[Opening Record set section]

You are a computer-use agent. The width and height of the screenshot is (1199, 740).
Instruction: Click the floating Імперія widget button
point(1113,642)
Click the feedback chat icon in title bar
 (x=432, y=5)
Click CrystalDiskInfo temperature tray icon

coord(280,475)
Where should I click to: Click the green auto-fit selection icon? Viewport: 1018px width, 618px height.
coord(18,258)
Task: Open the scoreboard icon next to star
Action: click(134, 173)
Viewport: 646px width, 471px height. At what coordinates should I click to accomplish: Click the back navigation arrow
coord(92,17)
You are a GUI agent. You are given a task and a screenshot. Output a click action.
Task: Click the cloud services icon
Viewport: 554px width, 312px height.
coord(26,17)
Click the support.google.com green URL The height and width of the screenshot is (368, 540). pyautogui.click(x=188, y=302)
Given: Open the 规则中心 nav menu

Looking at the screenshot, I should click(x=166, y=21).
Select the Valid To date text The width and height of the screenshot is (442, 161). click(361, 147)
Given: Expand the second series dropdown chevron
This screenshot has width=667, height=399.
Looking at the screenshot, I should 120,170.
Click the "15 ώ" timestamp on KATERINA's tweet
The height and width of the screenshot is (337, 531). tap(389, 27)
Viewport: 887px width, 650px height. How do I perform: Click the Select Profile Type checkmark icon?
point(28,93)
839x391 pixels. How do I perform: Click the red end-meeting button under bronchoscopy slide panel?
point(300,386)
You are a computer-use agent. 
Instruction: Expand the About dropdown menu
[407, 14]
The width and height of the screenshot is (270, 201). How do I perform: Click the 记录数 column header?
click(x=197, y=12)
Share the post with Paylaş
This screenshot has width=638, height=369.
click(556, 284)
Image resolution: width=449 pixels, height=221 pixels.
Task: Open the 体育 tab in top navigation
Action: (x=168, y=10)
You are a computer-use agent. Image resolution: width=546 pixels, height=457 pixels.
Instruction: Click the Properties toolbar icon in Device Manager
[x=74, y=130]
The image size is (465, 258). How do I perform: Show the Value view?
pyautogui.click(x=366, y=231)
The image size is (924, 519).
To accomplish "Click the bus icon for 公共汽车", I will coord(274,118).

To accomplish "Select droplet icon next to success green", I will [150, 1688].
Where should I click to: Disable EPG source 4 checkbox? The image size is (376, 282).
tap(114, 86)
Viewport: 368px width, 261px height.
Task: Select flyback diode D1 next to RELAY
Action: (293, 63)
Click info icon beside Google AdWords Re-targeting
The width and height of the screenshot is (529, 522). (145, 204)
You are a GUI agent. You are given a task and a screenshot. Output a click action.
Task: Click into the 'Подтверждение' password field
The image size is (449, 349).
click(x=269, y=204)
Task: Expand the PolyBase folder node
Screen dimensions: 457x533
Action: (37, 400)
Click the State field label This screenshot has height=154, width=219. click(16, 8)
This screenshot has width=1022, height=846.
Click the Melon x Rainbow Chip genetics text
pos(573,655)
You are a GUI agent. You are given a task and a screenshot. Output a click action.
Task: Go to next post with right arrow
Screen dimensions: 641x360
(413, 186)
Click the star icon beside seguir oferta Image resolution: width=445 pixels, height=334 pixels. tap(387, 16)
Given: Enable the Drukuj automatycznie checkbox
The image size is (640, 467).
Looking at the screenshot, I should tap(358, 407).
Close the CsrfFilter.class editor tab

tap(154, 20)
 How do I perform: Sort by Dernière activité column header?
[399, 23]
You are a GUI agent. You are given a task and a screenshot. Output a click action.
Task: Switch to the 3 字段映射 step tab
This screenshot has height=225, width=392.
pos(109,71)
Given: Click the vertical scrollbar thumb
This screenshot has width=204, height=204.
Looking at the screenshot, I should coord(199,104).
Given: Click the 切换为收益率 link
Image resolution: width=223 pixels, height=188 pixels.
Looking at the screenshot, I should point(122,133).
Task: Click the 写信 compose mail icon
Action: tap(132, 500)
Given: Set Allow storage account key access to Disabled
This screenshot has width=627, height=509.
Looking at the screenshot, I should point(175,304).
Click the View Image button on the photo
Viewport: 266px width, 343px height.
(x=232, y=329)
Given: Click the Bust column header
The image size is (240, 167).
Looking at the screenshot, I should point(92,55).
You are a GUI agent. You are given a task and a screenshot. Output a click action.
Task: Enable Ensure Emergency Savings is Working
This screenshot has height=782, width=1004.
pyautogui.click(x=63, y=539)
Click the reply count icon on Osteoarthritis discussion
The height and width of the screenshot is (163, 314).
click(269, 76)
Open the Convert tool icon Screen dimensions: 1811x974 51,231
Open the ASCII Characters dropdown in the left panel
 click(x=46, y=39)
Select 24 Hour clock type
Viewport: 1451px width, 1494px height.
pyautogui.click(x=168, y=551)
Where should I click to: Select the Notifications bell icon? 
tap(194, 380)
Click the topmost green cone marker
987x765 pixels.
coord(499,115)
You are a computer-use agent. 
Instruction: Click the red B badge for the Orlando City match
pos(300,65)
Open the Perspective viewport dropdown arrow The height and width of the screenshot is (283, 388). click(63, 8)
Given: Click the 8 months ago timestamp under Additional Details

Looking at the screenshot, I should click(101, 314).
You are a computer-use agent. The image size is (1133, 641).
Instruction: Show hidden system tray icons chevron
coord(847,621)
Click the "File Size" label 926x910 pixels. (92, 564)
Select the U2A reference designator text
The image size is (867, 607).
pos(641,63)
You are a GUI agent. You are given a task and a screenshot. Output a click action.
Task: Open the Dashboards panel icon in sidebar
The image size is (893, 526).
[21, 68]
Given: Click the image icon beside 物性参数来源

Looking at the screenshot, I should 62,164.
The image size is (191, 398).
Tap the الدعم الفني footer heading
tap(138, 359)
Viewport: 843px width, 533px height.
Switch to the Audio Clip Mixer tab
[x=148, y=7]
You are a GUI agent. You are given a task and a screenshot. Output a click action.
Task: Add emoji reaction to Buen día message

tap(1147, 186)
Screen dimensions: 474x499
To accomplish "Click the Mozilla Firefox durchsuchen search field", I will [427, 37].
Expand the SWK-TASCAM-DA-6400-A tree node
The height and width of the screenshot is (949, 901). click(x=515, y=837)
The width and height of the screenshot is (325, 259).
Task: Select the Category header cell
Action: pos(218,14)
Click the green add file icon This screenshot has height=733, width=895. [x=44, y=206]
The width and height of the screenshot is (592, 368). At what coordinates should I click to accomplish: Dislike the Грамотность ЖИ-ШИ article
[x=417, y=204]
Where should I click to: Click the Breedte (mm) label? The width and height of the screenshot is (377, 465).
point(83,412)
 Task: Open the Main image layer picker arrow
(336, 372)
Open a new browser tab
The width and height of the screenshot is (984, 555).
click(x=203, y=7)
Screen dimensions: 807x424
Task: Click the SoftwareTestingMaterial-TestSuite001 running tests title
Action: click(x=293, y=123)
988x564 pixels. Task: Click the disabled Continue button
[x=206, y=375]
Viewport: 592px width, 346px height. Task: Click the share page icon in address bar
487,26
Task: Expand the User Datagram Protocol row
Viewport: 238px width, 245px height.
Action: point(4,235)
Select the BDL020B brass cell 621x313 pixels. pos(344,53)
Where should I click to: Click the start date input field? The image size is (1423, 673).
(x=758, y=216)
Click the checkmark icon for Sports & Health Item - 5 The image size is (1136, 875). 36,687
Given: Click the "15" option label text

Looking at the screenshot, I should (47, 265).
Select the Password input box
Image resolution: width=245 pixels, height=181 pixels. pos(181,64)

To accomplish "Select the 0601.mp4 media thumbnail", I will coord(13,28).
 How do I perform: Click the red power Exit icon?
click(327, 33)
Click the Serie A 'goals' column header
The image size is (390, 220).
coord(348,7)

[Closing Record set section]

The response must contain each line above that holds the string "with".

• **Solved problem**
Share the post with Paylaş
Task: Go to next post with right arrow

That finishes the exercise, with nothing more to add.